As part of the SBInet, Boeing will lead a team of partners, including Unisys, Perot Systems, L-3 Communications, and Lucent, to work under a series of task orders from DHS over the next three years, plus three one-year option period. Boeing edged out fellow defense heavyweights Lockheed Martin, Northrop Grumman and Raytheon, as well as Swedish firm Ericsson, for the deal.

DHS was sure not to pinpoint a specific dollar value for the overall contract today at the announcement, according to Unisys’ Bryan Seagrave, who attended the press conference along with Boeing and top-level DHS staff.

Seagrave, Unisys’ vice president of homeland security, said the government made clear it didn’t want to put an artificial ceiling on the value of orders it can place under the contract. When asked if the $2.1bn estimate circling the media was correct, DHS Deputy Secretary Michael Jackson said it was flat out wrong.

However, DHS did award the first two task orders totaling $67m on Thursday to Boeing. The first of these was for program management services and the second is to secure the 28-mile Mexican border in Tucson, Arizona. The Tucson border project is scheduled to be completed in eight months, DHS Secretary Michael Chertoff said.

ComputerWire asked Boeing for more details about its role as contract lead, but company spokesperson Erick Simonsen said that no additional information would be available until the government decides so. Unisys’ Seagrave said that although it has not yet received any task orders, the company expects to see some in the coming weeks.
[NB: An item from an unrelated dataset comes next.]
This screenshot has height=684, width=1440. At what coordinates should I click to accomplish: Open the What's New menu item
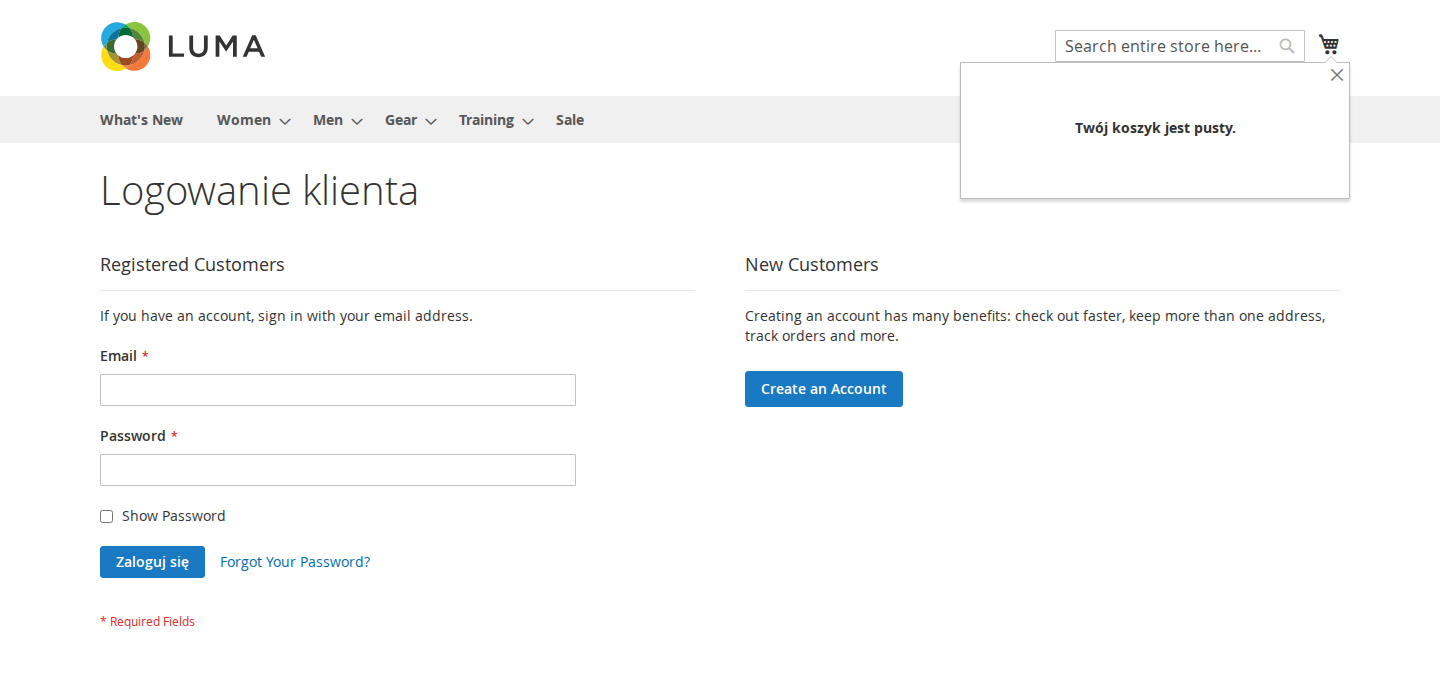tap(141, 120)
Seagrave said Unisys would be in charge of the SBInet systems engineering, infrastructure, and configuring and installing several key software. One of these applications is the common operating picture, which Seagrave described as the brain of SBInet.

The application receives information from a range of radar systems, border sensors, and command towers and then runs the data to interpret it using algorithms and other tools. The information is presented both spatially and textually to border agents, giving them a picture of border crossings and available agents in the area. The system allows border personnel to query law enforcement databases, much like a police officer has access to records through the computers outfitted in patrol cars, Seagrave explained.

Unisys’ experience with this sort of work includes police department, 311, and 911 systems, plus a range of surveillance and detection contracts. Seagrave said the SBInet award is a combination of these law enforcement and surveillance systems services. As it stands now, the contract isn’t the biggest border security contract Unisys has won, but Seagrave said it has the potential to become so, in terms of scope and revenue. He said more will be known as the task orders are handed down, and the awards will include both horizontal, cross-cutting technology work across the entire deal and geographically oriented deals awarded by border segment.

ComputerWire also spoke with Jim Ballard, president of government services for Perot Systems. He said it was too early to tell the types of specific services the company will be picked for, other than general infrastructure and integration work. But Ballard noted that Perot’s experience with the collections and management of health care data, such as clinical information and billing, would help it with the tremendous data project at hand. He added that Perot has only partnered with Boeing on much smaller contracts in the past.

Ballard did hint at a range for the contract, saying that the total price tag could be less than $2bn, all the way up to a much higher figure.